This article is about the Strong Bad Email. For the cards shown in various toons on the website, see Trading Cards.

Strong Bad shows us several examples of character trading cards.

Cast (in order of appearance): Strong Bad, Coach Z (pictured), Homestar Runner, Cheatball, Stinkoman, Strong Sad (pictured)

Places: Computer Room, Planet K

Computer: Lappy 486

Date: Monday, September 11, 2006

Running Time: 3:26

Page Title: Lappy 486

DVD: strongbad_email.exe Disc Five

Contents

[edit] Transcript

STRONG BAD: {singing} A-when you dribble down the court with an email, you leave your dreams at the top of the keeey. {brings up the email}

{Strong Bad says "Another freakin' guy named Daniel" instead of "Daniel" and "not safe in Canada" instead of "N.S. CANADA".}

STRONG BAD: {typing and whispering} Oh! Thanks for the tip, Daniel. I'll lay low here in the states for a while until things cool off. {clears screen, talking normally} Daniel, trading cards are the biggest waste of not a video game on the planet! In fact, I thought trading cards were outlawed the day they invented good graphics. As for that "gum" that comes with them, I'm pretty sure they replaced that with a pink piece of balsa wood back in the early '80s and nobody ever noticed. So, no, I shouldn't have trading cards. But most of the other idiots round here have engaged in some form of trading cardery. Let's rag on them, shall we?

{A small area of the top of Strong Bad's computer desk is shown. A trading card of Coach Z entitled "Coach-Like Figure" is placed onto it.}

STRONG BAD: {offscreen} First up is Coach Z's line of vaguely sportsish managerial cards. {Another trading card entitled "Horrendous Spitter" is placed on the table.} What self-respecting twelve-year-old doesn't want to collect pictures of the smelly old men behind their favorite sports teams? {A third card entitled "Showering Expert" is placed.} And who could resist memorizing all these fabulous stats? {Card is flipped over showing vaguely sports related stats} Ooh, a record high 23 butt pats in '84!

{Cut back to Strong Bad on his Lappy, with Homestar Runner next to him.}

HOMESTAR RUNNER: And, who do you think was the lucky recipient of all those {wiggles his rear end} butt pats 'cept a one?
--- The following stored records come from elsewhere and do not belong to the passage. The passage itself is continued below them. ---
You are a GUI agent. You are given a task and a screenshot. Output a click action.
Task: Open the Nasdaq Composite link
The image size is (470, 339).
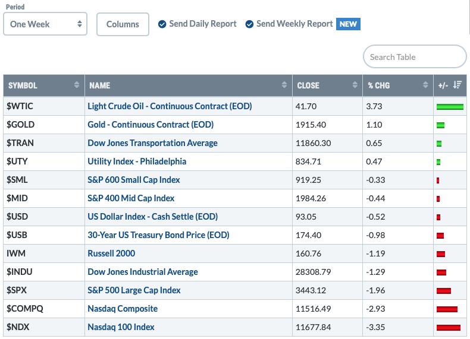tap(123, 309)
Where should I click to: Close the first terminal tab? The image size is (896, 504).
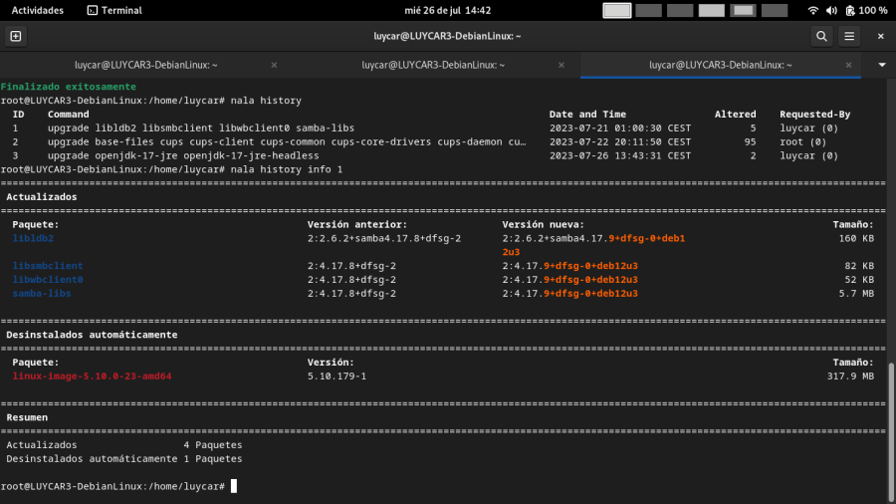click(275, 65)
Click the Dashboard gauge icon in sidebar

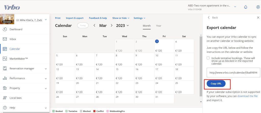tap(5, 29)
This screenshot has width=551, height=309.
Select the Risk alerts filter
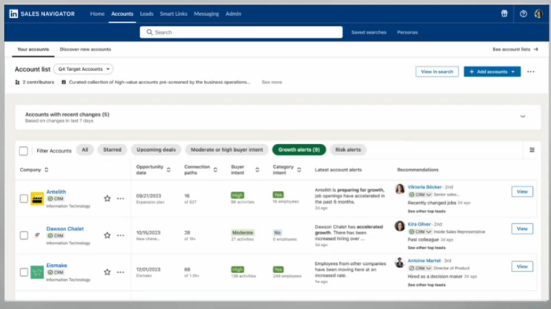pos(348,149)
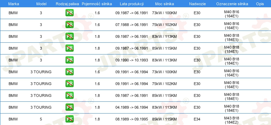
Task: Click the 08.1989 -> 09.1995 production years cell
Action: coord(132,119)
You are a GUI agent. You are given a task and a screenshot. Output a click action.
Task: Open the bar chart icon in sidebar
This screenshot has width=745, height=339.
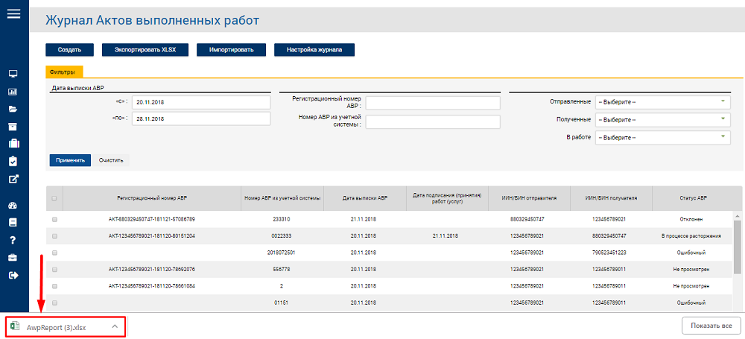click(x=13, y=92)
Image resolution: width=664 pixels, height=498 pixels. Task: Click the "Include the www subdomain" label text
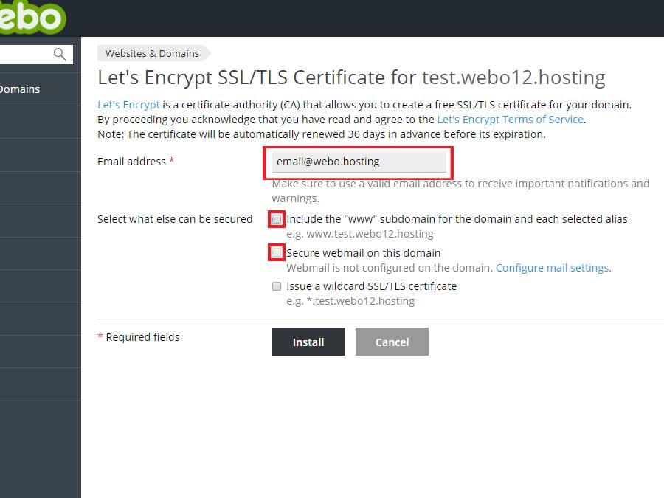pyautogui.click(x=457, y=219)
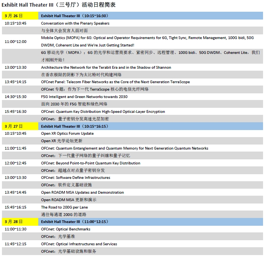Click the 10:15~16:30 Theater III header row
Image resolution: width=265 pixels, height=257 pixels.
[150, 16]
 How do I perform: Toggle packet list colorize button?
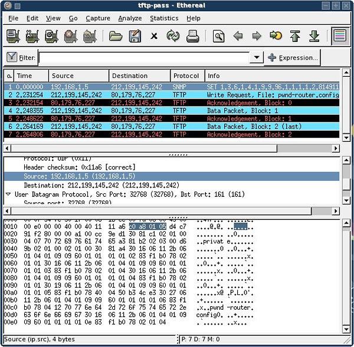339,37
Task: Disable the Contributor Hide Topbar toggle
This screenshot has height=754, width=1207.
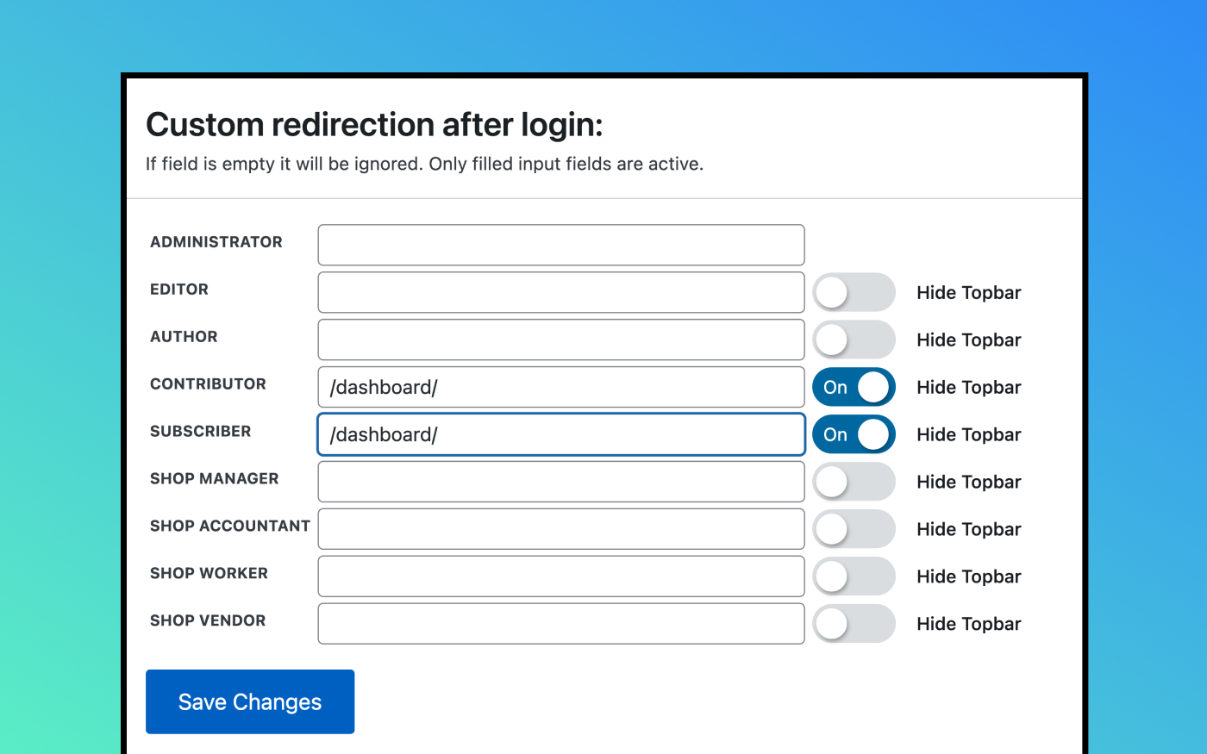Action: (x=854, y=387)
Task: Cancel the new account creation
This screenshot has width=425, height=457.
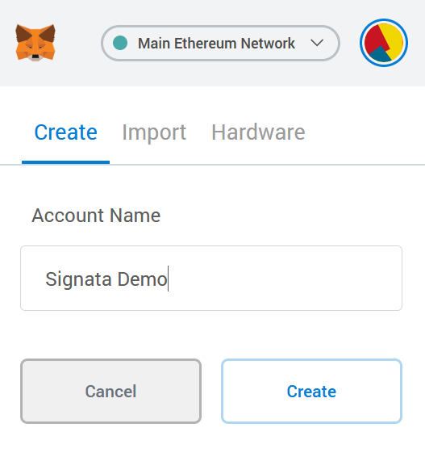Action: 110,391
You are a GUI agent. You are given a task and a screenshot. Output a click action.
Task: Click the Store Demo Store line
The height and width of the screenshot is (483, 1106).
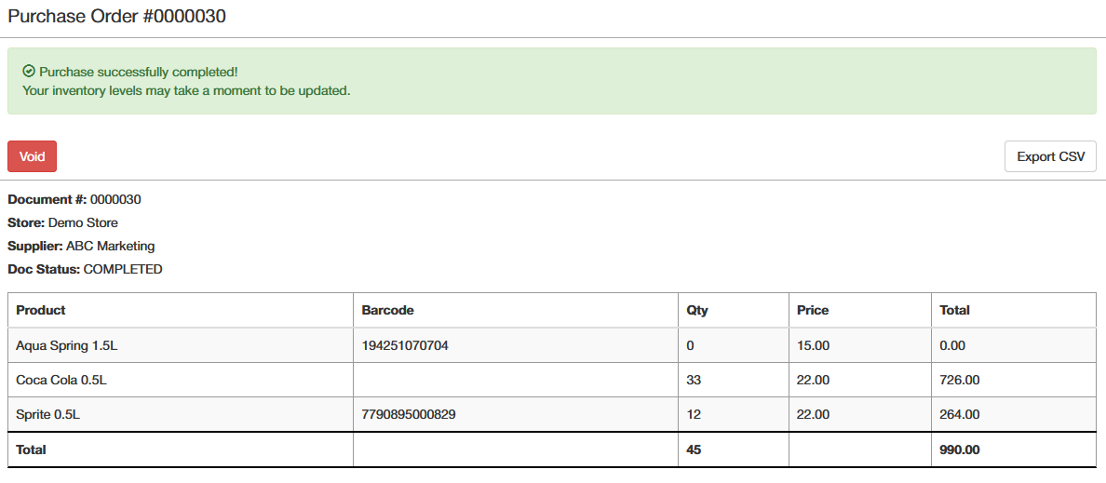coord(62,222)
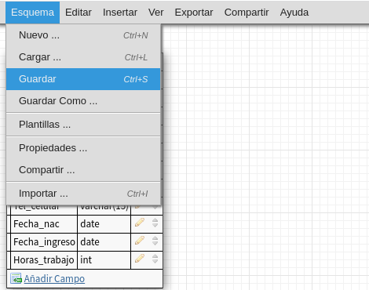Select Guardar Como ... option
The width and height of the screenshot is (369, 290).
[83, 101]
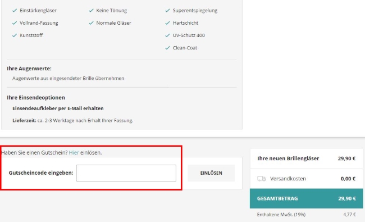This screenshot has width=365, height=222.
Task: Click the 'Augenwerte aus eingesendeter Brille übernehmen' text
Action: pos(68,78)
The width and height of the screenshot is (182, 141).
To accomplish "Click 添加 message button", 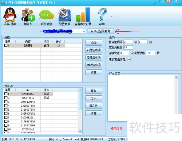I will coord(94,42).
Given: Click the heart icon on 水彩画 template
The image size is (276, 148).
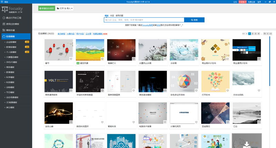Looking at the screenshot, I should (196, 59).
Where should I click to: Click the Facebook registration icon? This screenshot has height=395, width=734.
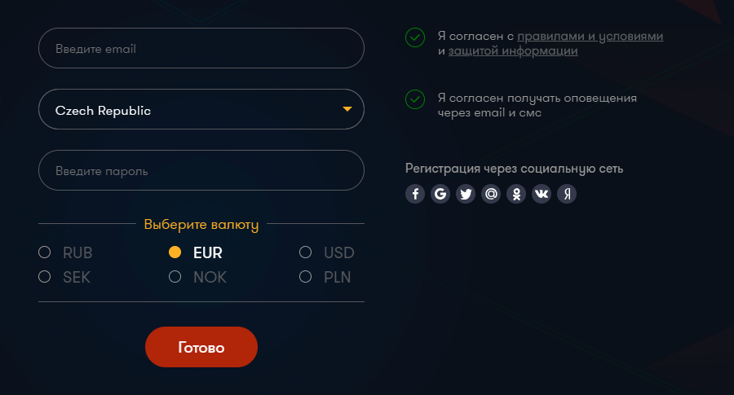click(415, 194)
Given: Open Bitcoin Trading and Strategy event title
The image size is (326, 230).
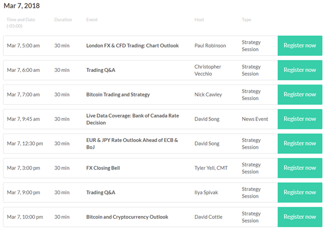Looking at the screenshot, I should [118, 94].
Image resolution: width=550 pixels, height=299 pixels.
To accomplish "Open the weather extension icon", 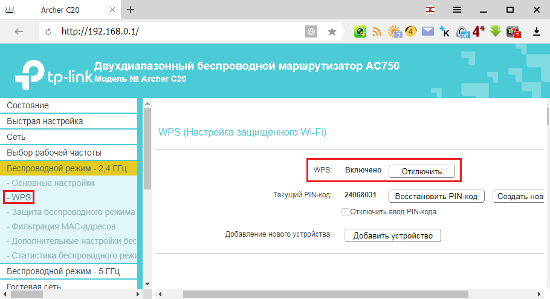I will 395,31.
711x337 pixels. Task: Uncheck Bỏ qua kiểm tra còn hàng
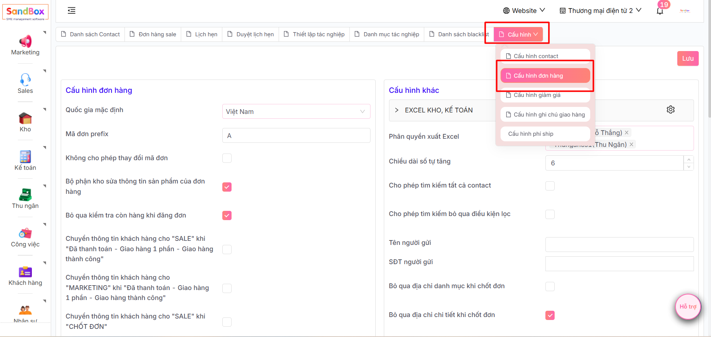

STRONG BAD: Let me guess, it—

HOMESTAR RUNNER: {interrupting} No, it was me. {close up on Homestar} It was like I was made to hustle that season.

{Cut back to wide view of Strong Bad and Homestar}

STRONG BAD: So, who got that last butt pat?

HOMESTAR RUNNER: Oh. I think he gave himself that one. He's re-known for his {wiggles his rear end again} self-butt pats.

{closeup of Strong Bad's head}

STRONG BAD: Yeah, known in seven states.

HOMESTAR RUNNER: {offscreen} What?

{Cut back to Strong Bad typing on his Lappy. He clears the screen.}

STRONG BAD: {typing} Next up, we got the Cheat's trading card game, which is really more like a trading card activity or trading card goings-on, because the word 'game' implies fun and enjoyment.

{Cut to the top of Strong Bad's computer desk. A trading card of "Cheatball" slides into view.}

STRONG BAD: {offscreen} And you won't find none of that here.

{Wipe to 20X6 the field with Stinkoman and Cheatball.}

STINKOMAN: CHEATBALL POISON RAIN VORNADO!!!

{He throws the Cheatball toward the screen. The animation stops briefly with a fart sound.}

CHEATBALL: Cheatball!

{It explodes in a green cloud of gas. As it dissipates, numbers appear in the four corners of the screen and change rapidly. The words "PLAY GET!" flash on the screen and the 20X6 credit song from Under Construction plays}

STINKOMAN: Uhm, so, did I win? Does anyone know how this game works?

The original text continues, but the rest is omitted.